Job Title: Quality and Compliance Oversight Specialist
Purpose:
The purpose of this role is to provide quality and compliance oversight of contract labs, CMOs or raw material SREs.
Alignment:
This role must align with the company's CTA (Commercialization & Technical Applications) and Marketing Application.
Responsibilities:
* Negotiate and approve quality agreements for contract manufacturing sites.
* Lead the preparation of the site for product-specific regulatory inspections and/or Notified Body audits.
* Present on topics during inspection, demonstrating appropriate behaviors and knowledge of subject areas.
* Review and approve Master Batch Records, deviations, change controls, CAPA, and other quality-related documents.
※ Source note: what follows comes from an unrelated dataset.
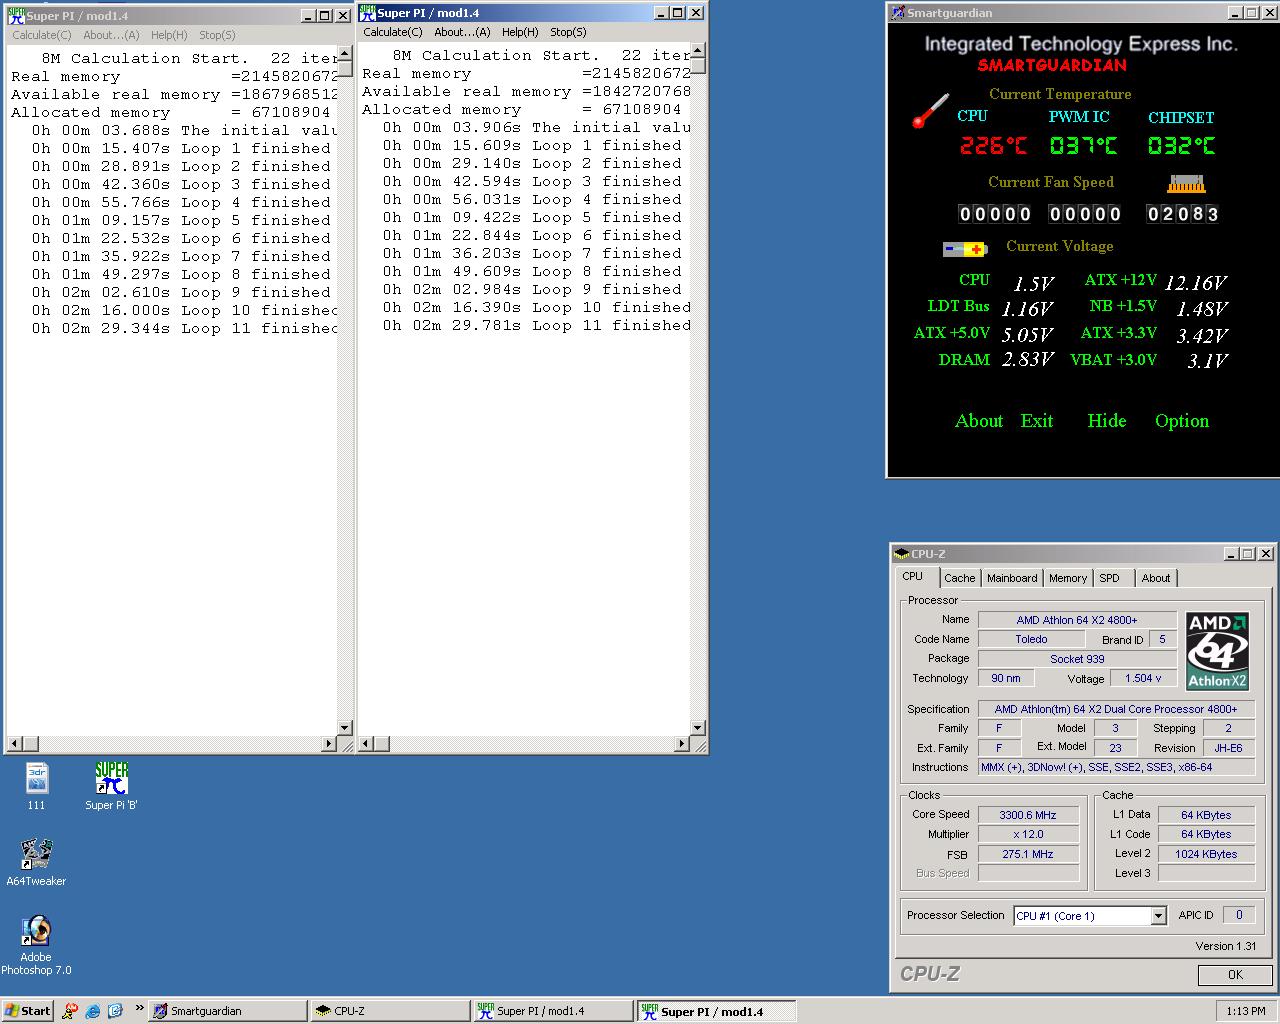Open the 111 desktop shortcut icon
Screen dimensions: 1280x1024
(x=37, y=780)
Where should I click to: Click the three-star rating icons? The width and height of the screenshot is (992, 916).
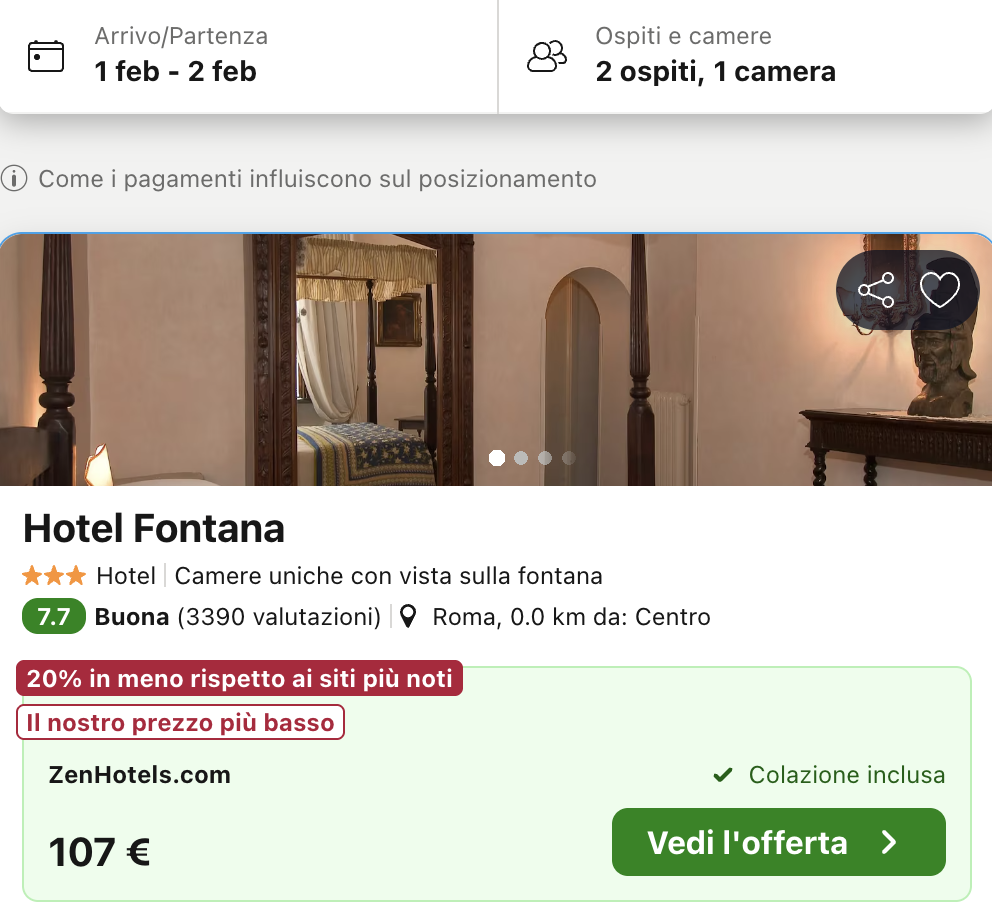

* Identify and mitigate risks at the CMO or testing laboratories and escalate to management as necessary.
* Perform Person in Plant activities, manage audit commitments, and support tactical batch disposition activities.
* Making decisions regarding batch release, deviation approval, and quality agreement renewal.
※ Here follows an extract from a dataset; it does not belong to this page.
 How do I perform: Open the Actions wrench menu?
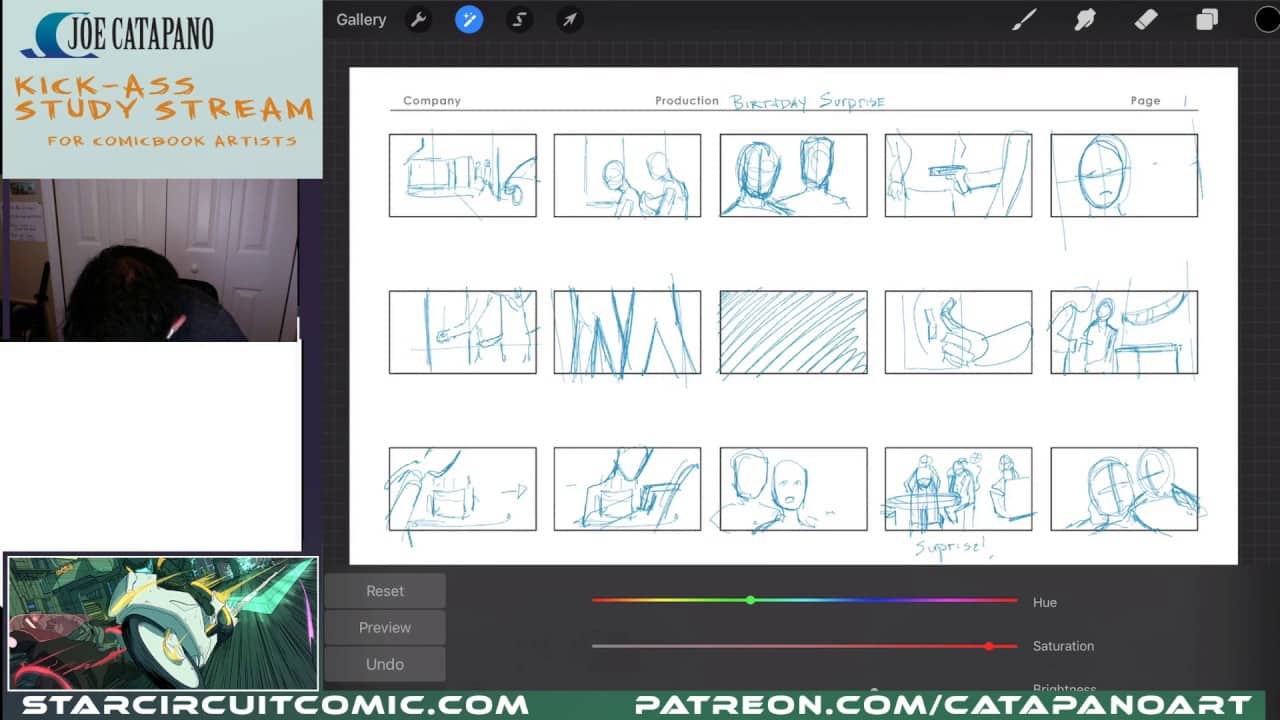coord(418,20)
* Provide a quality position on GMP-related topics and strategy for the site.
Requirements:
* A Doctorate degree with 2 years of directly related experience, or a Master's degree with 4 years of experience, or a Bachelor's degree with 6 years of experience, or an Associate's degree with 10 years of experience, or a High School diploma/GED with 12 years of experience.
* At least 10 years of biotech or pharmaceutical industry experience.
* Additional European languages are desirable but not essential.
* SIGNIFICANT QUALITY EXPERIENCE AT ASEPTIC MANUFACTURING FACILITIES IS REQUIRED
Preferred Requirements:
* Familiarity with basic project management tools.
* Ability to negotiate a strategic position after taking feedback from multiple sources.
* Strong project management, problem-solving, and analytical skills.
* Demonstrated ability to lead cross-functional teams and deliver high-quality results on time.
* Collaborates and communicates well with others, able to balance divergent inputs from various stakeholders and drive issue resolution.
* Experience driving decision-making by using DAI principles.
* Experience with the variation management process.
* Skills in Quality Compliance, Labs, Biotech Industry Management.